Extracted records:
==============================
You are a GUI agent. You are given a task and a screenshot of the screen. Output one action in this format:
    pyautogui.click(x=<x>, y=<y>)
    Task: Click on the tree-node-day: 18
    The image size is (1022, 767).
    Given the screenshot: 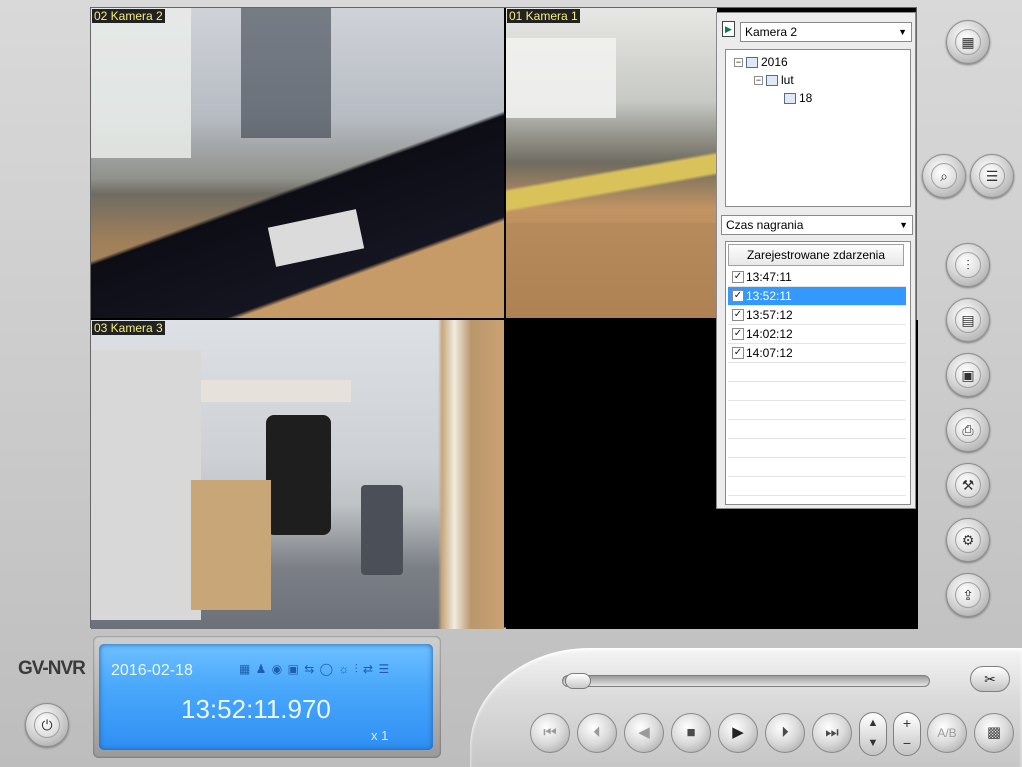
==============================
> _What is being asked_: Reproduce every line of the material above word for word, but leave the pictures out.

> _Response to this task_:
You are a GUI agent. You are given a task and a screenshot of the screen. Output one action in this format:
    pyautogui.click(x=<x>, y=<y>)
    Task: Click on the tree-node-day: 18
    The image size is (1022, 767).
    Given the screenshot: 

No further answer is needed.